:: Stored data ::
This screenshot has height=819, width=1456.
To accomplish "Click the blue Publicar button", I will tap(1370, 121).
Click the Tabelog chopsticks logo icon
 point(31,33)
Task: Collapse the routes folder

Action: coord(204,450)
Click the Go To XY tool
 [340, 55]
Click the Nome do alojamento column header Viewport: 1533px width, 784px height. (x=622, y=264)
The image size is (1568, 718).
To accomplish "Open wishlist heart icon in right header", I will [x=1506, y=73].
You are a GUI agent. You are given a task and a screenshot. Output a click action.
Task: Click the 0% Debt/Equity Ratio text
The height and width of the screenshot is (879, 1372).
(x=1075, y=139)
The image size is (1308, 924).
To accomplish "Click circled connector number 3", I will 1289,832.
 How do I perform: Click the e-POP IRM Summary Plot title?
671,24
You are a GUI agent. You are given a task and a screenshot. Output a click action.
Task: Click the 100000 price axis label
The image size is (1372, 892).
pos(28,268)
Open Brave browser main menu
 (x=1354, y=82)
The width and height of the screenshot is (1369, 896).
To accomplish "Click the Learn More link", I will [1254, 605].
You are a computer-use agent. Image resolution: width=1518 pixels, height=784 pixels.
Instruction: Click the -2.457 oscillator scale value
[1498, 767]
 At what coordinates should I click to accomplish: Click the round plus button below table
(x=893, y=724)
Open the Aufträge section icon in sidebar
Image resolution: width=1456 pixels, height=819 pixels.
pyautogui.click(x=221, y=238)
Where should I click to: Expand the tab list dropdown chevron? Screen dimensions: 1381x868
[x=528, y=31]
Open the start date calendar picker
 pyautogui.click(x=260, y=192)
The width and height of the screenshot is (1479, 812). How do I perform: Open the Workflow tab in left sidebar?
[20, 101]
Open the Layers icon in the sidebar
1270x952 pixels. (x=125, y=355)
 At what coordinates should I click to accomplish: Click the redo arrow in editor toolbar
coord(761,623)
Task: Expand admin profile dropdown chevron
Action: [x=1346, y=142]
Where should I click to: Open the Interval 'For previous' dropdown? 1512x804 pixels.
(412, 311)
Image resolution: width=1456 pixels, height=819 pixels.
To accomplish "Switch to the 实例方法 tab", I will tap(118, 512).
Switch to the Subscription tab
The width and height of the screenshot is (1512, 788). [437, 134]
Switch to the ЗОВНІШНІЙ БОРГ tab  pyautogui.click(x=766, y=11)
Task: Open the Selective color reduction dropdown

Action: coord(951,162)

:: What is required ::
The response should be an exact copy of all the records above.

:: Exercise result ::
This screenshot has height=819, width=1456.
To accomplish "Click the blue Publicar button", I will tap(1370, 121).
Click the Tabelog chopsticks logo icon
 point(31,33)
Task: Collapse the routes folder

Action: coord(204,450)
Click the Go To XY tool
 [340, 55]
Click the Nome do alojamento column header Viewport: 1533px width, 784px height. (x=622, y=264)
The image size is (1568, 718).
To accomplish "Open wishlist heart icon in right header", I will [x=1506, y=73].
You are a GUI agent. You are given a task and a screenshot. Output a click action.
Task: Click the 0% Debt/Equity Ratio text
The height and width of the screenshot is (879, 1372).
(x=1075, y=139)
The image size is (1308, 924).
To accomplish "Click circled connector number 3", I will 1289,832.
 How do I perform: Click the e-POP IRM Summary Plot title?
671,24
You are a GUI agent. You are given a task and a screenshot. Output a click action.
Task: Click the 100000 price axis label
The image size is (1372, 892).
pos(28,268)
Open Brave browser main menu
 (x=1354, y=82)
The width and height of the screenshot is (1369, 896).
To accomplish "Click the Learn More link", I will [1254, 605].
You are a computer-use agent. Image resolution: width=1518 pixels, height=784 pixels.
Instruction: Click the -2.457 oscillator scale value
[1498, 767]
 At what coordinates should I click to accomplish: Click the round plus button below table
(x=893, y=724)
Open the Aufträge section icon in sidebar
Image resolution: width=1456 pixels, height=819 pixels.
pyautogui.click(x=221, y=238)
Where should I click to: Expand the tab list dropdown chevron? Screen dimensions: 1381x868
[x=528, y=31]
Open the start date calendar picker
 pyautogui.click(x=260, y=192)
The width and height of the screenshot is (1479, 812). How do I perform: Open the Workflow tab in left sidebar?
[20, 101]
Open the Layers icon in the sidebar
1270x952 pixels. (x=125, y=355)
 At what coordinates should I click to accomplish: Click the redo arrow in editor toolbar
coord(761,623)
Task: Expand admin profile dropdown chevron
Action: [x=1346, y=142]
Where should I click to: Open the Interval 'For previous' dropdown? 1512x804 pixels.
(412, 311)
Image resolution: width=1456 pixels, height=819 pixels.
To accomplish "Switch to the 实例方法 tab", I will tap(118, 512).
Switch to the Subscription tab
The width and height of the screenshot is (1512, 788). [437, 134]
Switch to the ЗОВНІШНІЙ БОРГ tab  pyautogui.click(x=766, y=11)
Task: Open the Selective color reduction dropdown

Action: coord(951,162)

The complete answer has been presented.